# Thread: range of the function

1. ## range of the function

Find the range of the function , $\displaystyle f(x)=-e^{-2x}+2e^{-x}+1$ , x is real and x>0

Attempt :

$\displaystyle f(x)=-\frac{1}{e^{2x}}+\frac{2}{e^x}+1$

so when x=0 , f(x)=2

and when x approaches infinity , f(x) converges to 1 .

the range would be [1,2)

is this acceptable ?

2. Originally Posted by thereddevils
Find the range of the function , $\displaystyle f(x)=-e^{-2x}+2e^{-x}+1$ , x is real and x>0

Attempt :

$\displaystyle f(x)=-\frac{1}{e^{2x}}+\frac{2}{e^x}+1$

so when x=0 , f(x)=2

and when x approaches infinity , f(x) converges to 1 .

the range would be [1,2)

is this acceptable ?
$\displaystyle f(x) = -e^{-2x} + 2e^{-x} + 1$

$\displaystyle = -(e^{-x})^2 + 2e^{-x} + 1$.
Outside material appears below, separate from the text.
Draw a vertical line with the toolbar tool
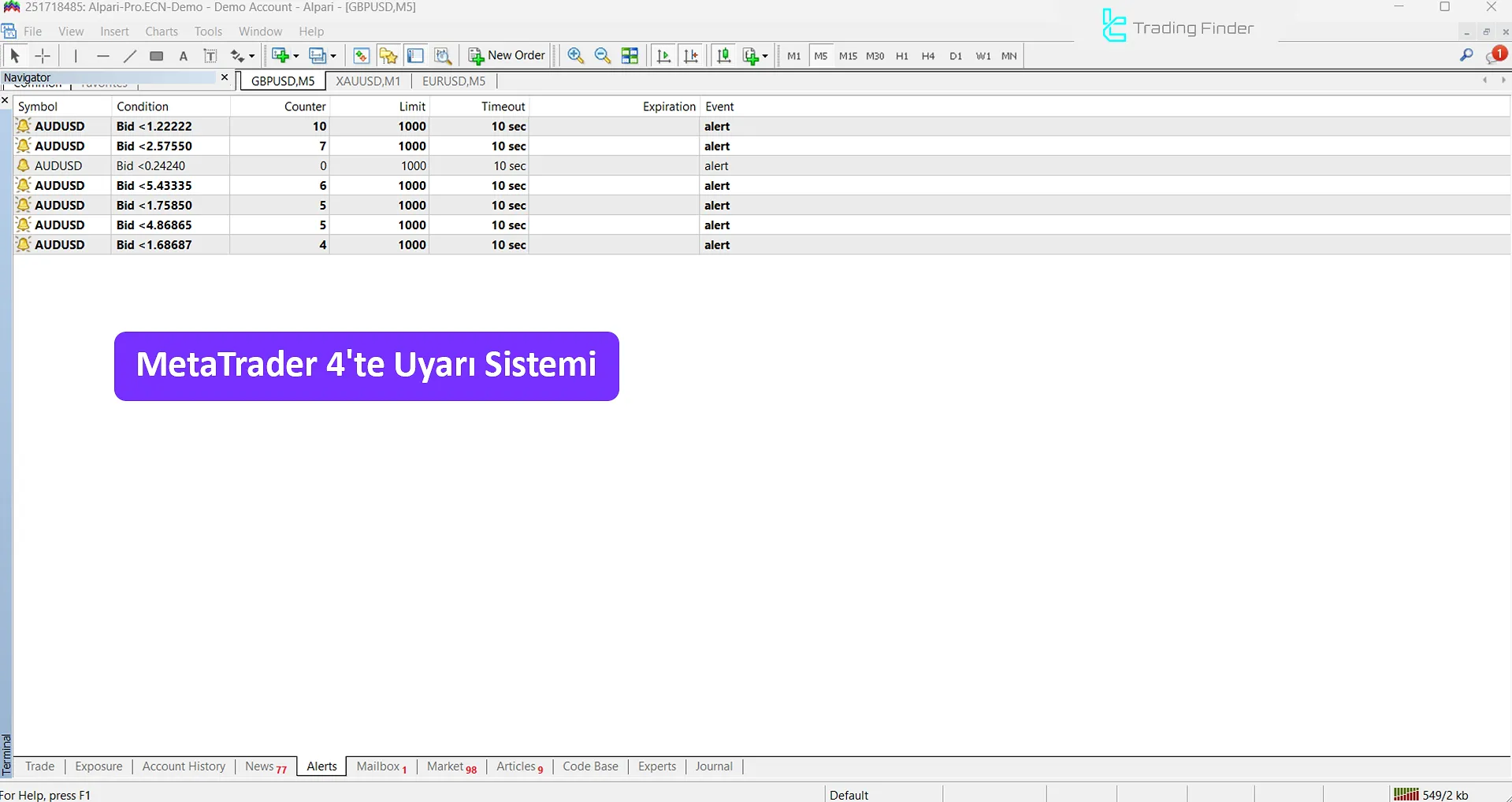The width and height of the screenshot is (1512, 802). 76,56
This is a quadratic in $\displaystyle e^{-x}$.

So let $\displaystyle X = e^{-x}$ and the equation becomes

$\displaystyle -X^2 + 2X + 1$

$\displaystyle = -(X^2 - 2X - 1)$

$\displaystyle = -[X^2 - 2X + (-1)^2 - (-1)^2 - 1]$

$\displaystyle = -[(X - 1)^2 - 2]$

$\displaystyle = -(X - 1)^2 + 2$.

It should be clear that this is a quadratic with a maximum at $\displaystyle (1, 2)$. So $\displaystyle f(X) < 2$ for all $\displaystyle X$.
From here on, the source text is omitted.